When I entered the hospital cubicle, I saw a frenzied, harried and almost an apparition-like version of Sayoni, a girl who used to be cheerful all the time was lying sedated, with a drip running through her as she muttered in a half-conscious state, “Please let me go to work or else I will lose my …”
Her husband rang me up, his voice sounded thoroughly hassled as he informed me about Sayoni’s condition. Stress seemed to hang heavy in the air that was already weighed down with pollutants. That morning he received a call from her office that Sayoni had crashed into at least four or five cars in the parking lot of the office building, she somehow managed to reach her office desk, switch on her laptop and then collapsed on the keyboard. In a feverish tone, she slurred, as she kept repeating, “They will ‘punish’ me if I don’t follow up on the outstanding payments.”

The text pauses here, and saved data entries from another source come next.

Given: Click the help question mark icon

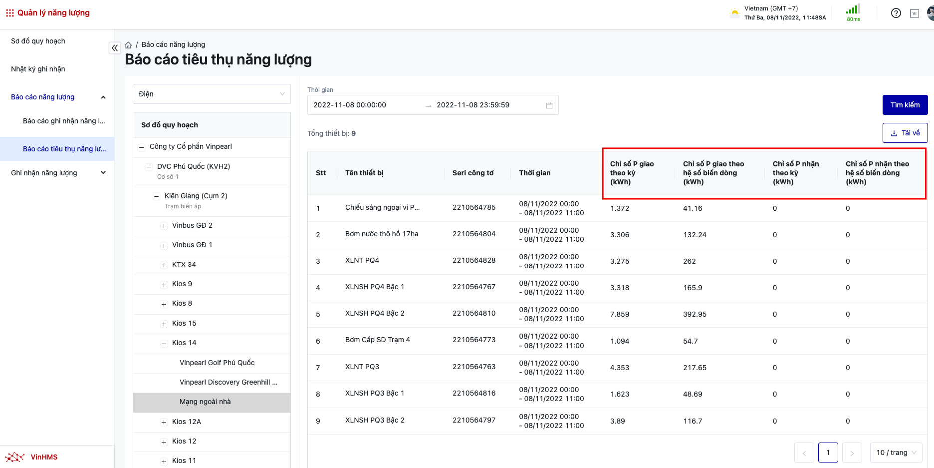Looking at the screenshot, I should click(x=896, y=13).
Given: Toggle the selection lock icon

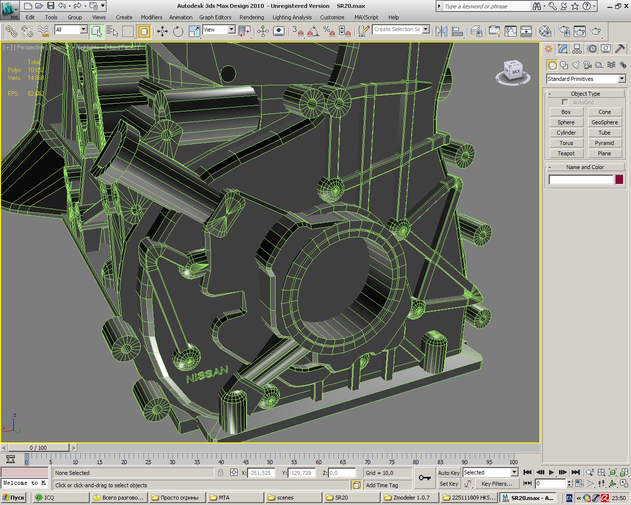Looking at the screenshot, I should (220, 472).
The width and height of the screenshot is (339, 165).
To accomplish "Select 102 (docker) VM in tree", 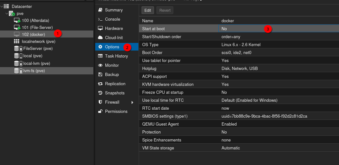I will click(x=33, y=34).
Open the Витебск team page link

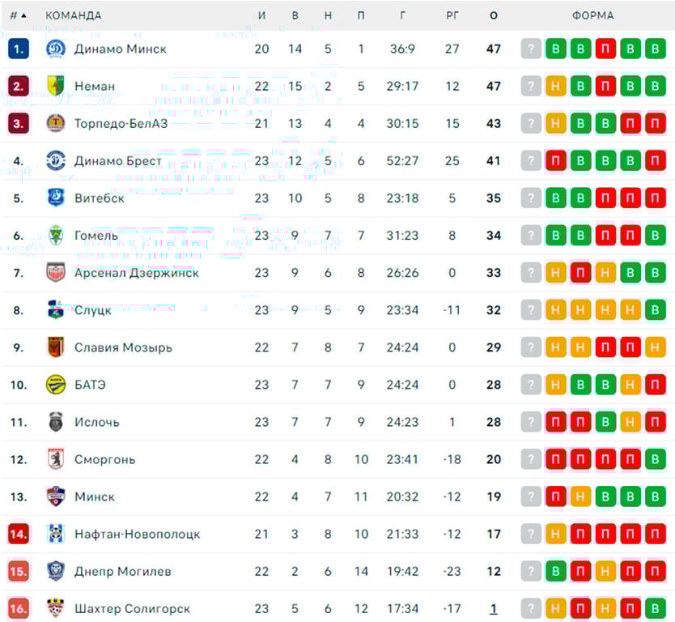coord(99,198)
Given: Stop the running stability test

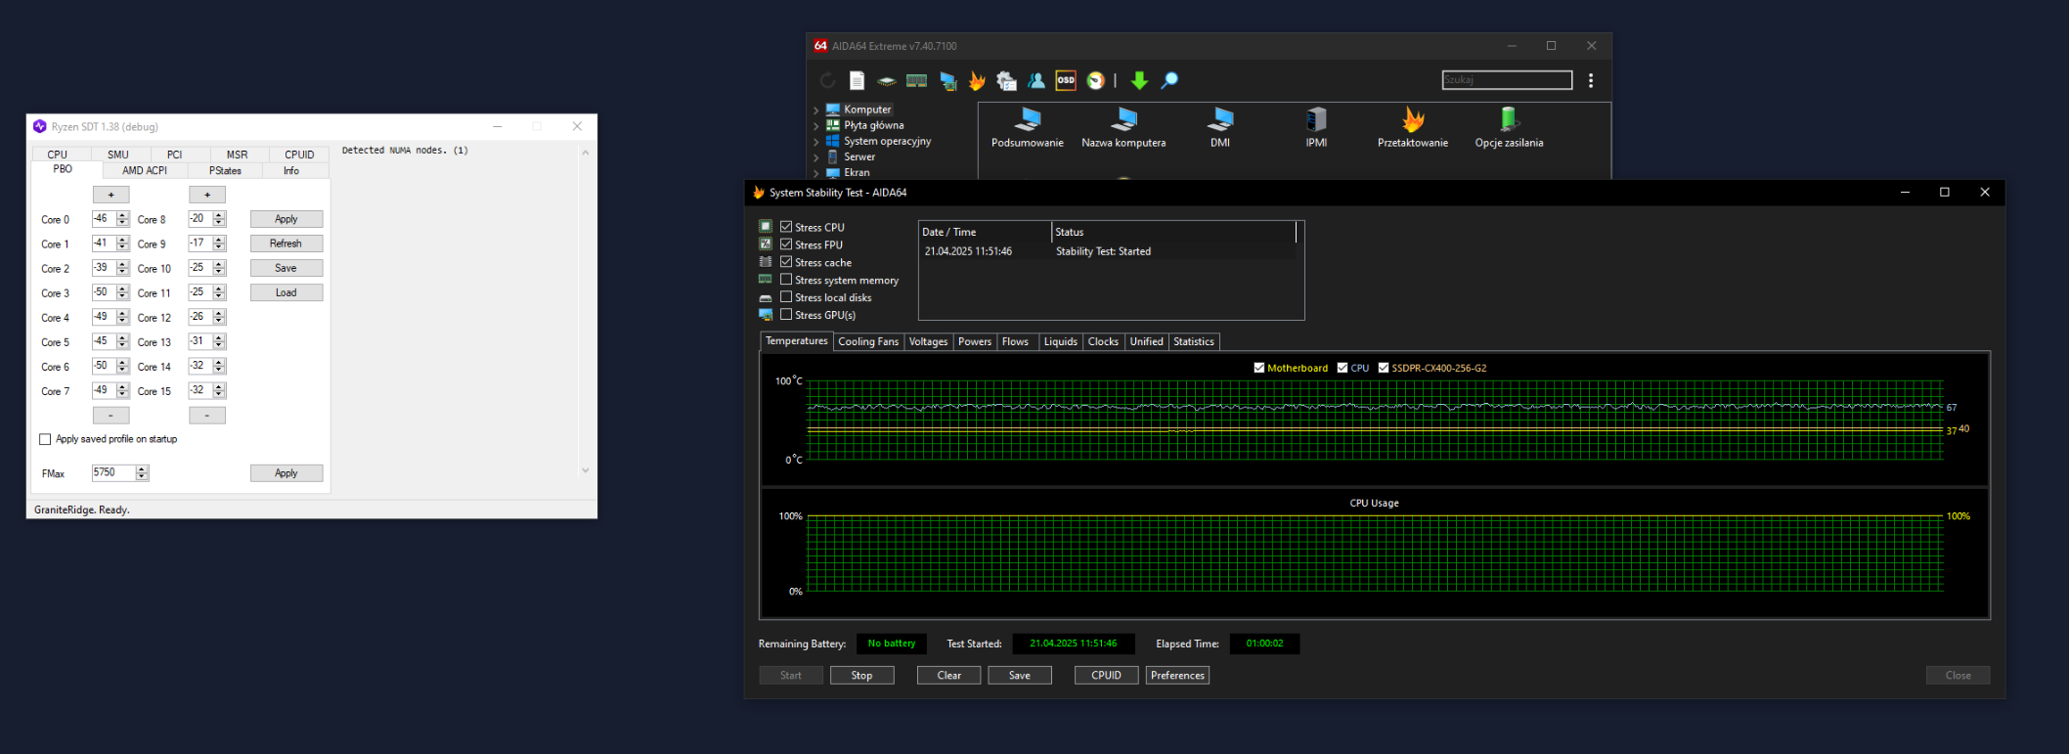Looking at the screenshot, I should click(x=861, y=676).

The scene inside the hospital room instantly transported me to scenes from the movie The exorcism of Emily Rose except that Sayoni was having a nervous breakdown and it wasn’t an evil spirit that needed to be exorcised. It was worse. The work-related stress had gnawed into her mental health. It was only last week when she mentioned to me how she was rebuked in front of all, for being a couple of minutes late for the video conference with the CEO based in Shanghai — “How can you be so casual when others control even their bladders when the boss is online.” It all sounded uncanny to me as I listened to her, she often vented out her worries and the happenings at her office. I would just tell her to remain strong after all her spirit is sturdy, not “Made in China”, and she would laugh the anxiety away.
Striking a work-life balance is a choice; about setting one’s boundaries and moving away from a scenario that induces bored resentment.
I sat near the bed and held her hand, as she drifted into a deep slumber. Sayoni had stopped eating properly, the sleep-deprived girl worked with relentless fervour. Two of her colleagues looked ‘possessed’ too … as stress and fatigue spread their lethal roots within them. The unreasonable targets are set and how we achieve them is left to us … to our creative minds … the minds that lose all creativity under irrational demands. How to fulfil such unreasonable goals is a topic that no business school can ever teach, because greed appeasement is an “other-worldly” subject.
Not worth the trauma
I tried to nudge Sayoni into resigning from this horrific job, she needed to clear her mind from the demons that haunted her daily. Was it even worth it? However, she muttered on about the various EMI’s that needed to be paid, it was a vicious circle and she has gotten trapped in it. Sayoni cannot seem to even fathom the thought of starting a family. She tells me that there are more and more couples who have resigned to their lot of existing in a childless domain. She prefers to stick to this job till she finds another or else her market-worth would degenerate. In the meantime, she reads articles on ‘how to cope with stress at work’, does her yoga and rejuvenates once in a while as she ‘hangs’ at Cyber Hub of the Millennium City called Gurugram, with her friends.
Stress is basically a disconnection from all things earthy, a detachment from the soul; a forgetting of the breath. Stress is an ignorant state. It believes that everything is an emergency. But nothing is that important. Just lie down. Or walk on the grass, barefooted and feel the dew drops merge into you. The milky, ginger flavoured, sugary tea in earthen cups, sold by the roadside can give immense pleasure … laughing over silly things with “friends with no agenda” can be amazingly refreshing … a digital detoxification of the being, for a while, can be utterly uplifting …
Striking a work-life balance is a choice; about setting one’s boundaries and moving away from a scenario that induces bored resentment. Thus, loving our work, getting our deserved share of respect at the workplace and spending quality time with the family without being made to feel guilty is a sure shot way of exorcising the monster called ‘stress’.